Должен признаться, цвет мне ничего не говорит. Видно, у правительства не нашлось времени придумать, чем заменить великолепных орлов, какие до сих пор реяли над полями сражений.
Полк, который сражался вчера, получил название «полк 18 июня» (русский календарь отстает от нашего на тринадцать дней)[157].
Солдаты обожают военного министра так же, как обожали царя: ни понимания, ни знания ничуть не прибавилось. Говорят, что Керенский крайне честолюбив. Верю и надеюсь. У него внимательный взгляд человека, который не хочет терять связи с действительностью. И если он допустил ошибки скверными нововведениями в армии, то, полагаю, согрешил по неведению, будучи согласен по существу с опытными генералами. Возможно, он честолюбив, но он патриот и производит впечатление человека, который готов пожертвовать жизнью за свои убеждения.

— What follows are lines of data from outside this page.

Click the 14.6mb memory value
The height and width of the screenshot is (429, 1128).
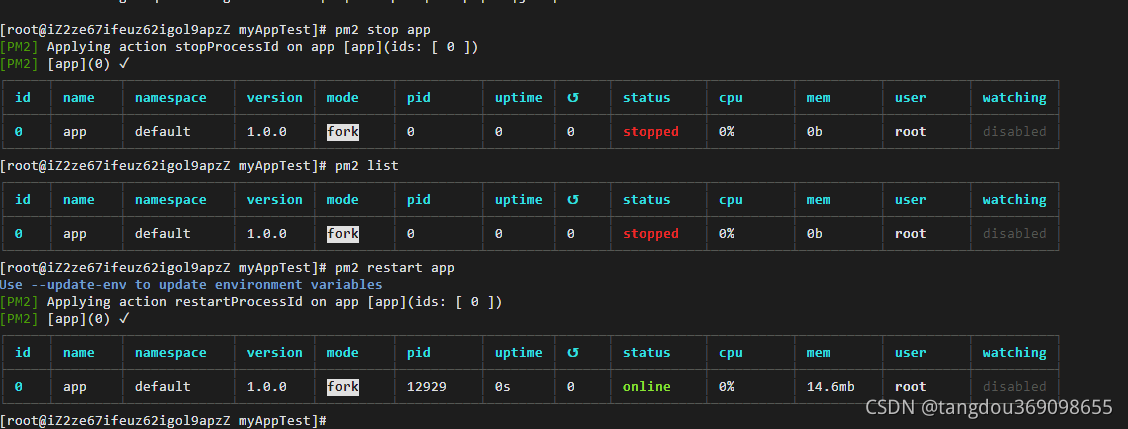point(830,387)
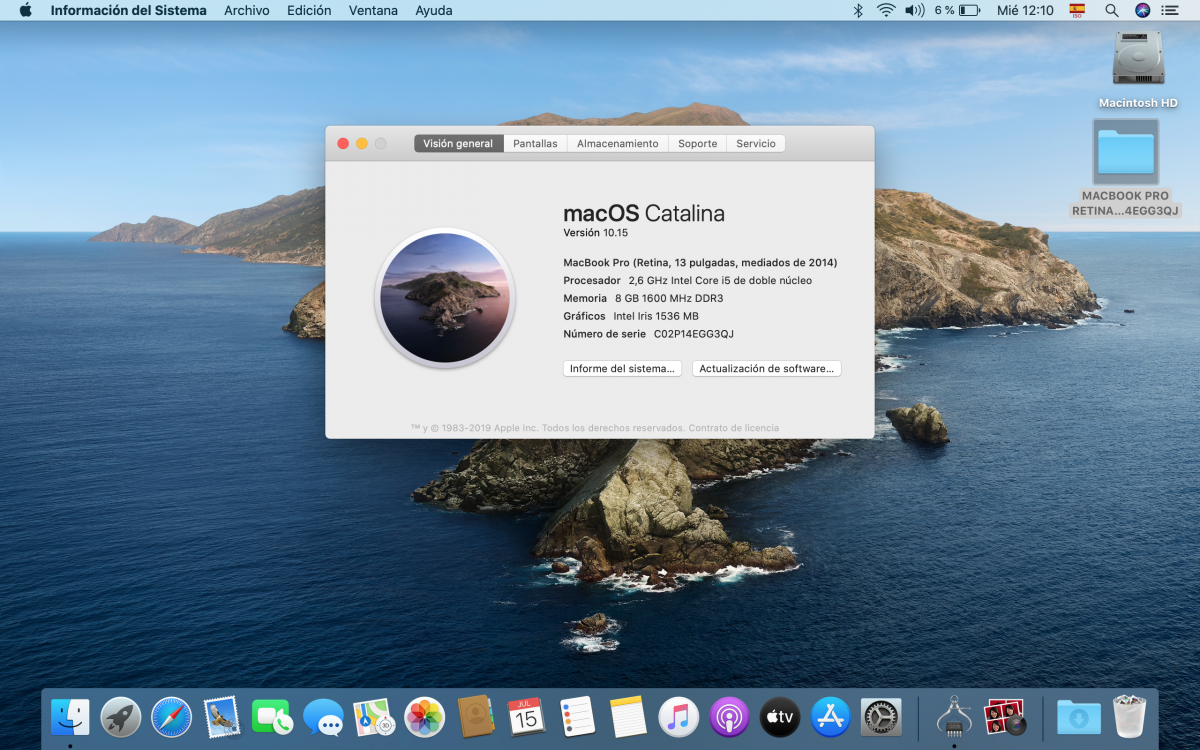Switch to the Almacenamiento tab
This screenshot has height=750, width=1200.
[617, 144]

…В этот вечер последовали контратаки, их отбивали. Всю ночь высоту Дзикеланы охраняли заградительным огнем, верх холма полыхал.
7. Разговоры с солдатами
4 июля
Этим утром генерал [В. А.] Лавдовский сообщил мне, что по представлению генерала [А. Е.] Гутора, командующего армиями фронта, мне пожалован орден святого Владимира с мечами и бантом.
Вчера в контратаках у нас отбили несколько позиций. Солдатские комитеты продолжают свою пропаганду под огнем противника, и люди, забытые тыловыми службами, оставшиеся без пищи, их слушают. По счастью, отношения между солдатами и офицерами без всяких слов улучшились, их связала общность потерь – 30 % среди солдат и 70 % среди офицеров[158].
Я каждый день обхожу наши линии, а они весьма обширны. Сегодня в полдень я пришел в бывшую немецкую траншею, последнюю из тех, что мы удержали, где находится батальон. Через два часа я снова туда вернулся и увидел там только восемь офицеров и трех солдат.
– Что случилось? Боши[159] в пятидесяти метрах, а вас десять человек защитников!
156
В телеграмме на имя председателя Временного правительства Г. Е. Львова, данной с началом наступления, военный и морской министр А. В. Керенский просил разрешить ему вручить участвовавшим в боях полкам «красные знамена революции» и присвоить им почетные названия «полк 18 июня».
157
За достигнутые успели в ходе наступления ряд полков русской армии получил название «полк 18 июня» (по дате начала наступления). Так, подобные почетные наименования получили все полки и артиллерия 23-й пехотной дивизии.
158
Общие потери армий Юго-Западного фронта в ходе наступления составили 58 329 человек; из них 56 361 солдат и 1968 офицеров [Россия в мировой войне 1914–1918 (в цифрах). М., 1925. С. 32].
159
Бош (фр. boche) – презрительное прозвище немцев во Франции, получившее наибольшую популярность среди военных в годы Первой мировой войны.